(File photo)

(File photo)

Budget deliberation meeting held by Stettler council

After some deliberation, the Town of Stettler council is sticking by its guns to not introduce a tax increase in 2022.

Council met on May 10 to discuss the 2022 budget and proposed tax rate.

In total, the overall spending for the town will be $20.2 million, $11.45 million of which will be paid for through “revenue other than taxes.”

The remaining 43 per cent, or about $8.8 million, will be raised through municipal taxes.

Even keeping the tax rate for non-residential and residential the same as last year, the town will still raise an additional $17,900 thanks to new growth.

It should be noted that depending on a property’s assessed value in 2022, one’s tax bill could still go up or down.

Another note from the budget deliberations is that the zero increase affects the municipal portion of taxes only. The requisition for schools, put in place by the province, is increasing by 0.55 per cent for residential tax rates and 1.6 per cent for non-residential.

These requisitions are collected by the Town of Stettler on behalf of the provincial government, and the town is required to pay the bill whether it is collected or not.
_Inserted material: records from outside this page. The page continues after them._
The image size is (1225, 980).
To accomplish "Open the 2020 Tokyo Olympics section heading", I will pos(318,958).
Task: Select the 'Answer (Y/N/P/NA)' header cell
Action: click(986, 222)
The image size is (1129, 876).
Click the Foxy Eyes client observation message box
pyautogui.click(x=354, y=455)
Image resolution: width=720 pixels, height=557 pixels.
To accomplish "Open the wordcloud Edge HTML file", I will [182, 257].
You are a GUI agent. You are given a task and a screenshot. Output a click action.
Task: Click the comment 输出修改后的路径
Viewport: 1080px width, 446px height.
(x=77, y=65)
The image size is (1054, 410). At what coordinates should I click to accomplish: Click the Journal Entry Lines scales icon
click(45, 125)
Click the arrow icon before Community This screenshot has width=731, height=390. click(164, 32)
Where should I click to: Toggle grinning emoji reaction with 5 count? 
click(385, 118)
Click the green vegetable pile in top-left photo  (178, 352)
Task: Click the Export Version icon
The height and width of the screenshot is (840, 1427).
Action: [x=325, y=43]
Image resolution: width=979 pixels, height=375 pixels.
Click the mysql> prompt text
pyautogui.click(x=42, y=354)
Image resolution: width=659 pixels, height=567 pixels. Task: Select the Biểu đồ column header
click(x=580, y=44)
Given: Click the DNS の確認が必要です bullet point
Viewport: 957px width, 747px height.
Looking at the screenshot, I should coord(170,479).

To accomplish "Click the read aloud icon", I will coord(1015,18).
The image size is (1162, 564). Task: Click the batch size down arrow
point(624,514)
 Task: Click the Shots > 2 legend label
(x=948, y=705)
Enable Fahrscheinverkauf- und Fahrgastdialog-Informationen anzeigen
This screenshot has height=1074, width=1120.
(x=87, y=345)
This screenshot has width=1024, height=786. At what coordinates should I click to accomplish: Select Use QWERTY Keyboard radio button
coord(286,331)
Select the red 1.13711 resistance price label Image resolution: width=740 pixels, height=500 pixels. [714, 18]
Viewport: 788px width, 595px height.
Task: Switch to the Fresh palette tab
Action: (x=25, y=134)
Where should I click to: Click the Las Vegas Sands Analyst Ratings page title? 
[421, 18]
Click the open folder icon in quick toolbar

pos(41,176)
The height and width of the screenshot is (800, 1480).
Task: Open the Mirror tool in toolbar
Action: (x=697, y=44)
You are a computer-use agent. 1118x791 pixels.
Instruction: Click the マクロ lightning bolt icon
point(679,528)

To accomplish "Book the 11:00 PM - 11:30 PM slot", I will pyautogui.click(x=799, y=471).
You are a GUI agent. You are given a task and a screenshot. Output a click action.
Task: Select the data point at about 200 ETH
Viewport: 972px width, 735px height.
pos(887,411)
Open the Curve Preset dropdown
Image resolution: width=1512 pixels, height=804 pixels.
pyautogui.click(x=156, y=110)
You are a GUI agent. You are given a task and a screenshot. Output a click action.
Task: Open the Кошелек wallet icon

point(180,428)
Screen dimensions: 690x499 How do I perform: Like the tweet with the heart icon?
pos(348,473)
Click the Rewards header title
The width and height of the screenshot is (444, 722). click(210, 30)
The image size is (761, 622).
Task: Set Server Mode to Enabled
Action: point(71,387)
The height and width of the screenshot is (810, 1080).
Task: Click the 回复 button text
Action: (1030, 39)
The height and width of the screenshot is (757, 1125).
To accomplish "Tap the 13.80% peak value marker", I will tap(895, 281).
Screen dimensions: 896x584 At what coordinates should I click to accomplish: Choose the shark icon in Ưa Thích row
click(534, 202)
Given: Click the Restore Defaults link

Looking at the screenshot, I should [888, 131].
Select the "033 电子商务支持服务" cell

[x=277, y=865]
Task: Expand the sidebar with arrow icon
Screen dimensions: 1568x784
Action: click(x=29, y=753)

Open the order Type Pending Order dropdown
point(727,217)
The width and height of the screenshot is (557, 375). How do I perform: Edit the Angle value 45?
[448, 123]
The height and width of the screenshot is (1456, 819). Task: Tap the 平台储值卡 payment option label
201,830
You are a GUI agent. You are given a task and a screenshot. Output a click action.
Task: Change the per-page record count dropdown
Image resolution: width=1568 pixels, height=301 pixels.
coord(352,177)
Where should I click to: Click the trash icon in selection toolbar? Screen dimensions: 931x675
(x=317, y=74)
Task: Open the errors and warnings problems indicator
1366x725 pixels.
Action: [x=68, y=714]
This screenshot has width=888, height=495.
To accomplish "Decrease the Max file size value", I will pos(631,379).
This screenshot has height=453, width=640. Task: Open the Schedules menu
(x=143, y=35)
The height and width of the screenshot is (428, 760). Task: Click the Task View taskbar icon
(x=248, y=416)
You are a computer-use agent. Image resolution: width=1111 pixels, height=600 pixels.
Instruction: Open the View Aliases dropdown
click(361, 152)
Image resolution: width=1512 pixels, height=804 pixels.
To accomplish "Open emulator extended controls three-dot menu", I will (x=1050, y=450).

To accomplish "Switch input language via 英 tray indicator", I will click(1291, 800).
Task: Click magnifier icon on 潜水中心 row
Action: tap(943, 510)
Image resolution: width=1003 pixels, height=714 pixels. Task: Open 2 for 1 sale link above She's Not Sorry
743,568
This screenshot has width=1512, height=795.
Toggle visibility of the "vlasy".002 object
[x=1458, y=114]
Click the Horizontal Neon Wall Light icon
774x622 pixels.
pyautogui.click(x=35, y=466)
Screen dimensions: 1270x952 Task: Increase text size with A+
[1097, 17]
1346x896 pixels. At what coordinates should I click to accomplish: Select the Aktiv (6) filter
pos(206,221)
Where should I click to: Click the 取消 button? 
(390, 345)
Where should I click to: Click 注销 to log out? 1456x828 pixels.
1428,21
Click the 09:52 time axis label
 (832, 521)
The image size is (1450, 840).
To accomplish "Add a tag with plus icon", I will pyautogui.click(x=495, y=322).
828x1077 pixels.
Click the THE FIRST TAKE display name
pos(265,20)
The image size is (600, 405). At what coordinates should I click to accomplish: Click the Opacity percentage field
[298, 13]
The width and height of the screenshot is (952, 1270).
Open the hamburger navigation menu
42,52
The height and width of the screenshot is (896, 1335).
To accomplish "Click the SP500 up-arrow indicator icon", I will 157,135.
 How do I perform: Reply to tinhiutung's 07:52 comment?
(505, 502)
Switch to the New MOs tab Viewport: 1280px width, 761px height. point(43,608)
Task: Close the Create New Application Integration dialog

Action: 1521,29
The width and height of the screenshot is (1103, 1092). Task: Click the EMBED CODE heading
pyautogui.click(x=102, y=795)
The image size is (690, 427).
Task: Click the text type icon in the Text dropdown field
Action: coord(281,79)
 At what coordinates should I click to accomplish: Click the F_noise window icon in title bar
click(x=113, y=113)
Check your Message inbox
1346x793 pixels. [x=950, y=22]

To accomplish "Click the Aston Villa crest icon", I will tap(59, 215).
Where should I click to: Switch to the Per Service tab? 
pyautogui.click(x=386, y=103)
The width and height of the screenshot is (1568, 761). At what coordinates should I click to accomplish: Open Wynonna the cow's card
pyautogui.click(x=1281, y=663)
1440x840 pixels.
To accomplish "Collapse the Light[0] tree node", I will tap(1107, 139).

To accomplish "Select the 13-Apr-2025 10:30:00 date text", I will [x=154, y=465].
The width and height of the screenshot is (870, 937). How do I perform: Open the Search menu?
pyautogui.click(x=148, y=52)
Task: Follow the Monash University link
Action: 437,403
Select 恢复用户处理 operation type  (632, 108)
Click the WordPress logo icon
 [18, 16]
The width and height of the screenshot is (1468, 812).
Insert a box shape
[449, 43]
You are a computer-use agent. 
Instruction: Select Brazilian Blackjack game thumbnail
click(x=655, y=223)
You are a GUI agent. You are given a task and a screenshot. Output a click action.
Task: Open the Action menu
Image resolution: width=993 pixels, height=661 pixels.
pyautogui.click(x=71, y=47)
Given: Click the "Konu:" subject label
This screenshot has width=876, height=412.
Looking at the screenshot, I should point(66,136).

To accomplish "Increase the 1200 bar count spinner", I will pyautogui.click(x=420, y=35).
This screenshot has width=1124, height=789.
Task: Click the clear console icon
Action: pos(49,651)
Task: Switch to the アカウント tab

“We do a lot of work in November and December on our interim operating budget,” said chief administrative officer Greg Switenky.

“At this time, we do subtle changes.”

The difference presented between the current budget and the interim budget is just over $1,200.

With a zero-increase budget, the town is still able to put some money into reserves and budget for capital projects, as well as maintain —or increase — funding for community partners such as seniors housing, the library, and the Heartland Youth Centre.

According to Switenky, the zero-increase budget for 2022 is being done with plans for a two per cent increase in 2023 and 2024, as well as slight increase to water, sewer, and garbage fees.

The zero-increase did not sit well with all councillors, with Coun. Cheryl Barros advocating for a one per cent increase to both residential and non-residential in 2022.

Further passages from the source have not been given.